Well, in terms of other tests, no other high throughput Fragile X tests have being related to Fragile X phenotype in females with sufficiently high sensitivity and specificity. Our test appears to be especially advantageous for diagnosis and screening in females, and we have also shown a specificity and sensitivity approaching a 100 in females, which would identify full mutation in females with IQ less than 70.
We think that the most unique feature of our assay in compared to others is the primer design, which targets a unique intronic DNA sequence, previously thought to have no function or significance or utility in Fragile X testing.
And in this Clinical Chemistry manuscript we have shown that methylation of these specific intronic sites in blood were significantly correlated with the type and severity of cognitive involvement in full mutation females. While in exactly the same samples we saw no significant relationship with these clinical features when we examined methylation using the gold standard, Southern blot, in the CpG island.
In terms of limitations, we think that the main limitation that it might have a limited impact on prevention of the disorder, as it will not pick up directly premutation alleles, which are themselves unmethylated. But at the same time, this limitation can be viewed as an advantage, as ethical issues will be avoided, which are associated with detection of small expansion allele in the context of newborn screening.
Furthermore, the male or female problems with Fragile X will be identified using our method, will point to other related risk of full mutation or premutation in their families. We think this will open the possibility of counseling and subsequent cascade testing depending on the wishes of the families.
Another limitation of our approach is that, and some say this is the main limitation, is that the MALDI-TOF MS system is expensive and not everyone can afford to buy the specialized equipment. However, we all acknowledge that incorporation of the technique into newborn screening would require acquisition and new technology and upskilling of laboratory staff.

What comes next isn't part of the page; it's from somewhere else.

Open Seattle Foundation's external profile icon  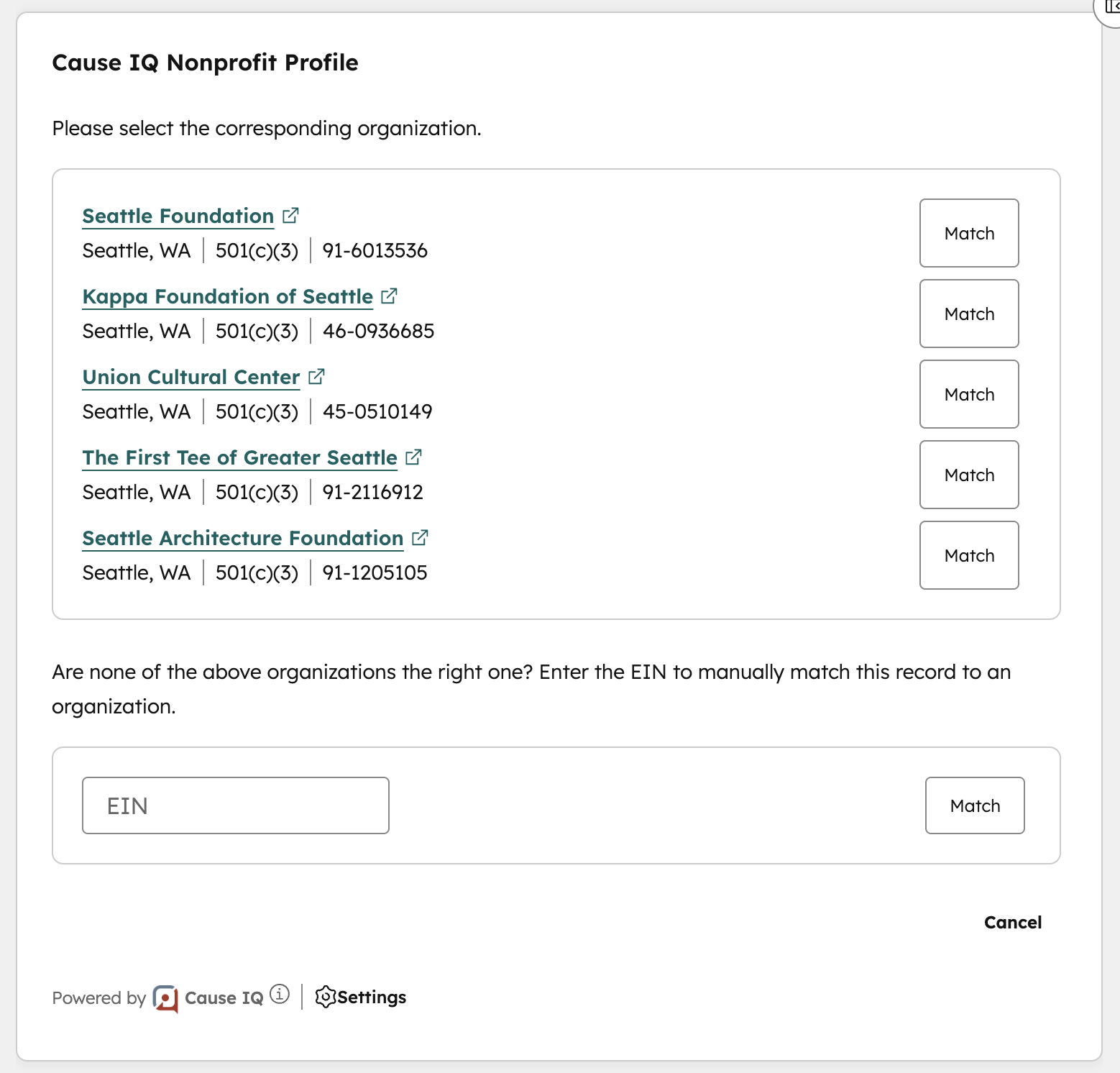[x=290, y=214]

Mass spectrometry has already been using newborn screening citing, so the sources required, we think, are not out of keeping compared to those currently present for disorders that’s already included in newborn screening.
Finally, I do not think that our methylation test will replace existing Fragile X test, but we think that our test will complement them. The proposed technique can be also combined with any of the latest CGG test that can amplify repeats up to full mutation. And this combination can be used, if desired, to detect all categories of FMR1 alleles in relation to both repeat expansion size and methylation status in both males and females.
Finally, Dr. Godler, let's look to the future, where do you see your research going in this area, and do you anticipate your test to be available soon for general Fragile X testing?
Well, larger studies are now underway internationally to sort of validate our findings published in Clinical Chemistry. These studies will also examine association of biomarker region with clinical parameters other than cognitive involvement.
These may be just as relevant to early diagnosis of Fragile X Syndrome and early intervention. We anticipate that these studies will be completed by the end of 2012. Based on the results, of course, from these studies, the test may become available for Fragile X testing within a year or two.
Dr. David Godler is a senior postdoctoral research fellow from the Victorian Clinical Genetic Services, Murdoch Children's Research Institute in Melbourne, Australia. He has been our guest in this podcast from Clinical Chemistry. I am Bob Barrett. Thanks for listening!